As far as "real" forms go, here is a pair that I think would be good to have benchmarks for:

nigeria_wards_external.xml (15.9 KB) with attachments wards.xml (2.1 MB) and lgas.xml (112.3 KB) (XLSForm in Google Sheets -- be sure to see my note if you want to convert with pyxform)

nigeria_wards_internal.xml.zip (510.3 KB) (XLSForm in Google Sheets)

They both have cascading selects with many elements. They also both have a question with a simple XPath query to get a single value. My quick qualitative assessment is that the form with external data loads much more quickly than the one with internal instances and that this should be explored further. Once the form is loaded, evaluation time feels the same which is what I would expect.

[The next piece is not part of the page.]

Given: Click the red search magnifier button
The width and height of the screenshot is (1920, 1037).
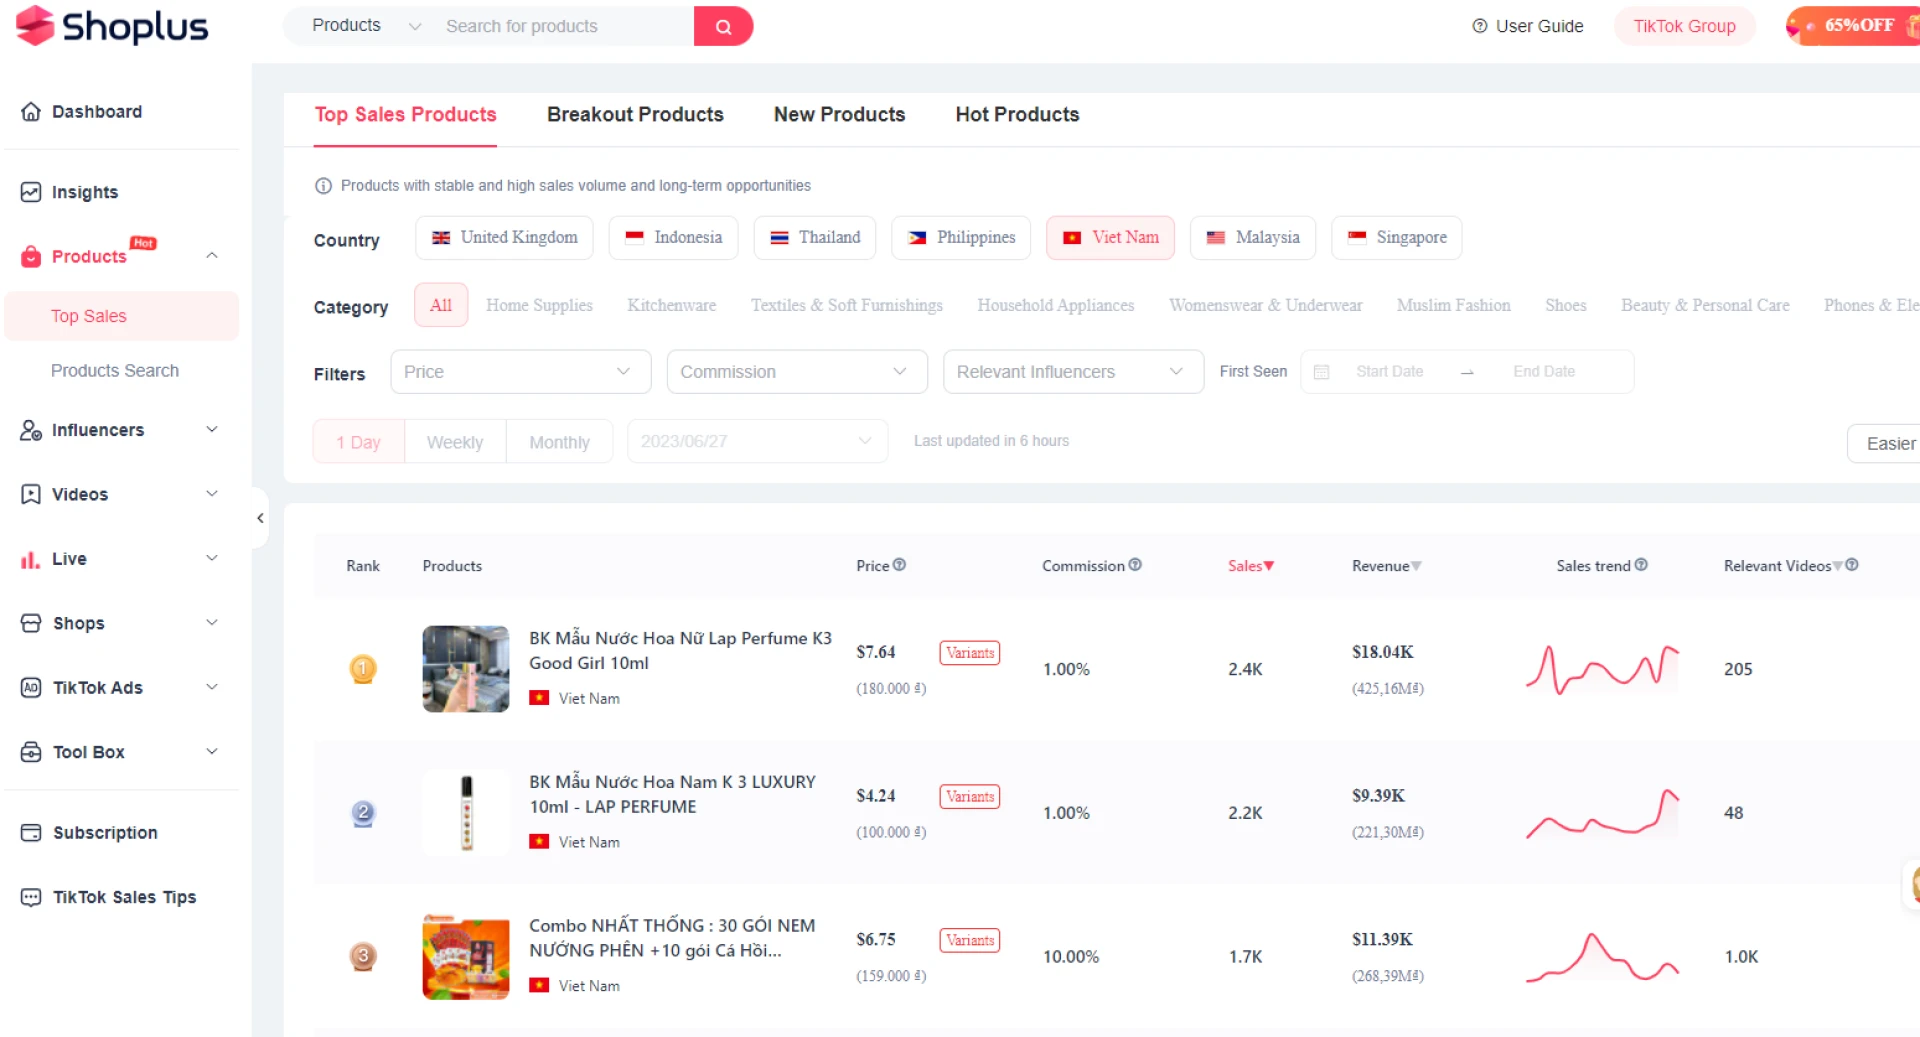Looking at the screenshot, I should pos(723,27).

@dcbriccetti has already done some work profiling these (see Collect large form performance - #26 by dcbriccetti) and having benchmarks that any further performance improvements can be verified against will be very valuable.

So we don't lose track of related work, these are past conversations that might be worth revisiting:

If this all looks rather disjoint, it is. We haven't had a specific performance mandate yet so this has been pushed on bit by bit as people have time/curiosity/insomnia.

Another quick note -- someone opening up the XML for the Nigeria ward form with internal secondary instances might notice that there are unnecessary translations. This is a pyxform issue and I've filed it at https://github.com/XLSForm/pyxform/issues/285. I don't think that makes a big performance difference.

ggalmazor · April 12, 2019, 9:20am

A little update on the examples we're trying out:

This is an example of taking an existing unit test and converting it into a benchmark.

Key things to have in mind:
- All the preparation must be done in the @State class. In this case, loading the files and parsing the forms are not what we're testing/benchmarking, so that goes there.
- Each action that we want to measure goes into one @Benchmark methods.
  
  These methods use the available assets in the @State class and perform just one action.
  
  In order to measure only what we want to measure, it's important that we're careful and write the least amount of code that perform the action we want to measure. Using the @State class to make any required & not strictly related work is super important.